Addressed to curator Eva Respini and her team, the six-page open letter outlines the concerns of the group of local artists, activists, and community members, followed by a list of their working demands. They include this request: “Please pull the show. This is not about censorship. This is about institutional accountability.”
The splotchy painting of a 14-year-old Till — which sparked a protest earlier this year while on display at the Whitney Biennial as well as furious debate over censorship, race and representation, and white privilege in the art world — is not on view at the ICA. But the letter writers argue that the museum’s support of Schutz, which marks an institutional continuation of the Whitney’s own backing, will ultimately benefit both itself and an artist they believe should reap no rewards for delivering trauma.

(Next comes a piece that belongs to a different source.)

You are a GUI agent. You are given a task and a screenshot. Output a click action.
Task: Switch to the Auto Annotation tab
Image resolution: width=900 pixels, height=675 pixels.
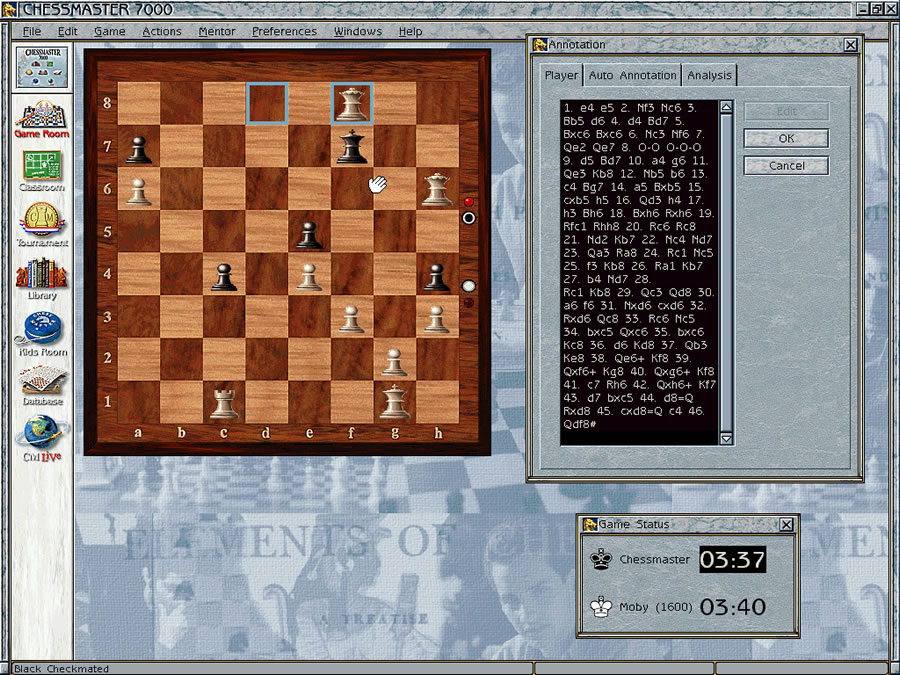(633, 74)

“The institution will be participating in condoning the coopting of Black pain and showing the art world and beyond that people can co-opt sacred imagery rooted in oppression and face little consequence,” the letter reads, “contributing to and perpetuating centuries-old racist iconography that ultimately justifies state and socially sanctioned violence on Black people.”

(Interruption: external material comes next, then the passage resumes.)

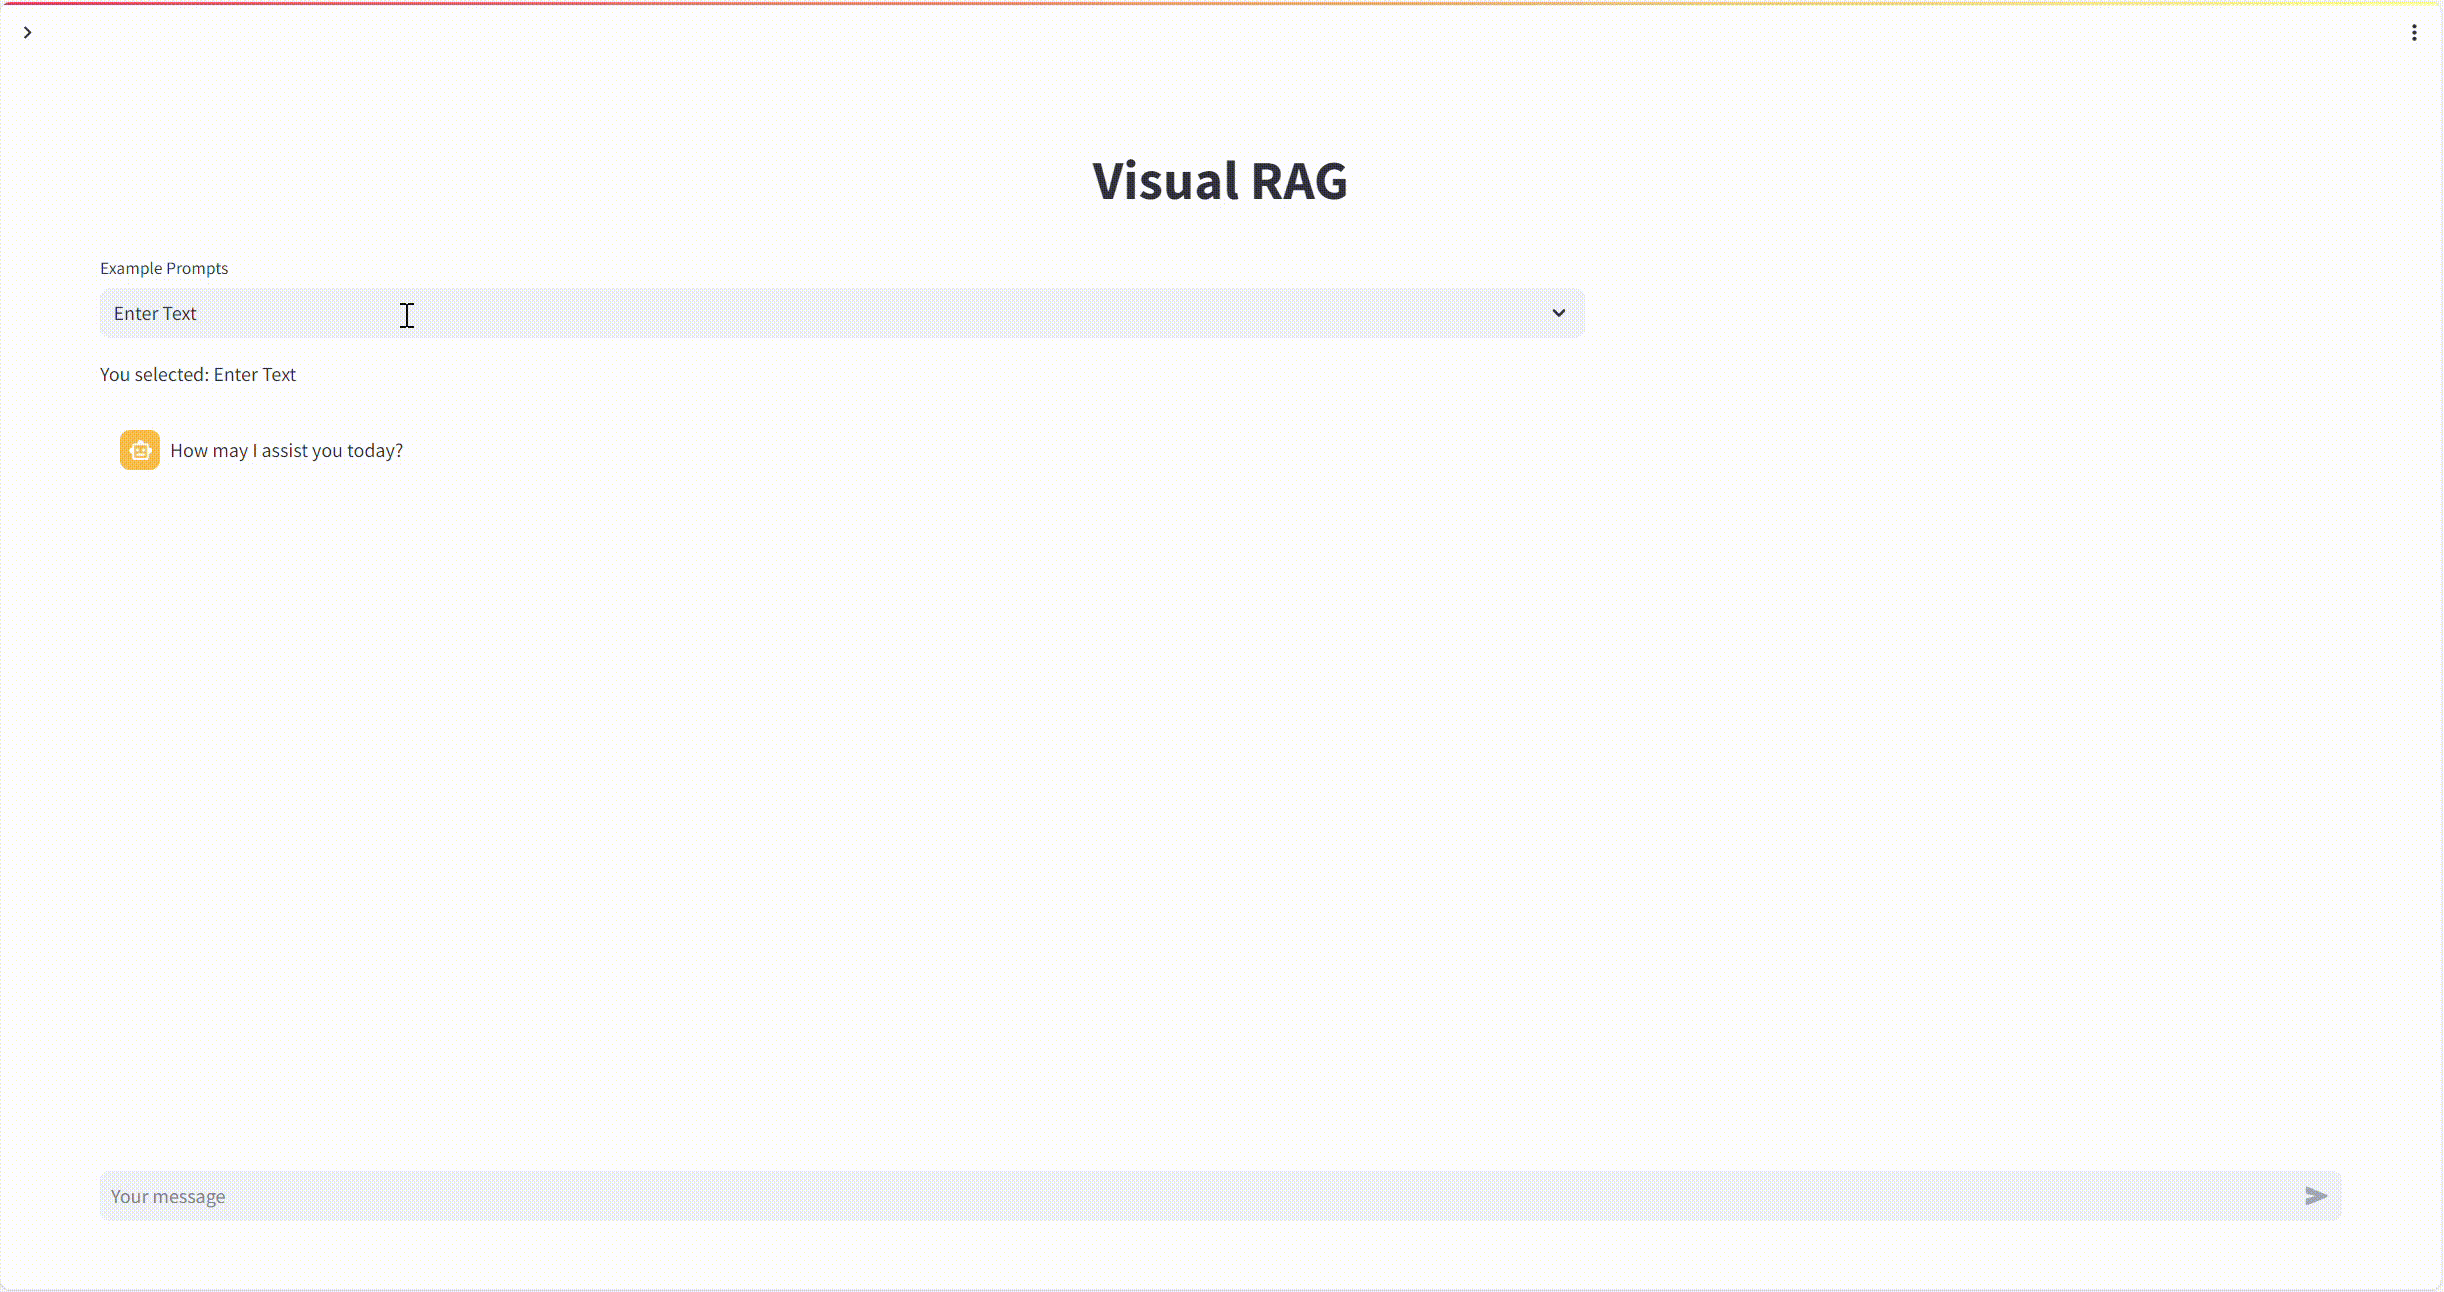Click the gradient-colored bar at the top edge
Image resolution: width=2444 pixels, height=1292 pixels.
1222,3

The writers include Megan Smith, Allison Disher, and Stephanie Houten, who were among nine people the ICA invited to meet with Respini to discuss issues around the show, simply titled Dana Schutz. As the letter describes, the group spoke with museum staff last week for three hours on the museum’s responsibility to the communities it serves and how the exhibition may impact Boston’s black community and other people of color. The ICA decided to move forward with the show, and the group left with “many questions unanswered.” To continue the dialogue, they published the open letter.
“We question whether this exhibition is appropriate or responsible in the context of the sacrifice of Black bodies that is still exerting trauma on urban streets and in urban neighborhoods across the country,” the group writes. “We do not feel that the ICA is making a responsible decision as an institution of art and culture. At this point we are unconvinced that ICA has the will to challenge the egregiousness of continued institutional backing of this type of violent artifact. People’s humanity cannot be up for debate.”
The museum had invited Schutz to exhibit her work two years ago. In the wake of the controversy around “Open Casket” this year, the show includes in its wall text a sentence that addresses the discussions that ensued, but only vaguely.
“This year she was included in the Whitney Biennial, where one of her paintings ignited a vigorous debate around the role of art, artists, and institutions in the representation of race, a conversation that resonates with larger issues in our current political and cultural landscape,” it reads. “At its best, art has the potential to illuminate aspects of our humanity, expose fault lines in the culture, engage experiences both personal and universal, and inspire inquiry and dialogue.”
In a statement to Hyperallergic, ICA director Jill Medvedow praised Schutz as “one of the leading painters of her generation, and we wanted to share the exuberance, skill, and vibrancy of her work with Boston audiences.
“This past March when her painting ‘Open Casket’ was shown at the Whitney Biennial, there were a range of responses, including many who felt that the painting embodied privilege and had caused them pain,” Medvedow said. “Art often exposes the fault lines in our culture, and ‘Open Casket’ raised difficult questions about cultural appropriation, race, and representation. Though ‘Open Casket’ is not in the ICA exhibition, we welcome the opportunity for debate and reflection on the issues of representation and responsibility, sympathy and empathy, art and social justice. Complex, challenging, sensitive, and urgent, these are issues deserving of thoughtful discourse, and museums are one of the few places where the artist’s voice is central to the conversation.”
The museum has organized three programs related to the exhibition so far: a curator’s talk with Boston Poet Laureate Danielle Legros-Georges; a forum with Harvard University’s Hutchins Center for African and African American Research on representation and responsibility; and a talk by artist Josephine Halvorson. Schutz, however, will not be present at any of them. The first will occur in September, which the letter writers argue is too late a date to begin having a public discussion around the exhibition.
While they ultimately want the ICA to pull the show, their other demands include the ICA hosting a conversation with Schutz present as well as an exhibition text that addresses “Open Casket” as “in line with a long tradition of white supremacy obscuring and ultimately erasing narratives of the continued genocide of Black and indigenous peoples.
“Please know that we will continue to organize around this regardless of the decisions the ICA makes,” the document concludes. The exhibition is ongoing through November 26.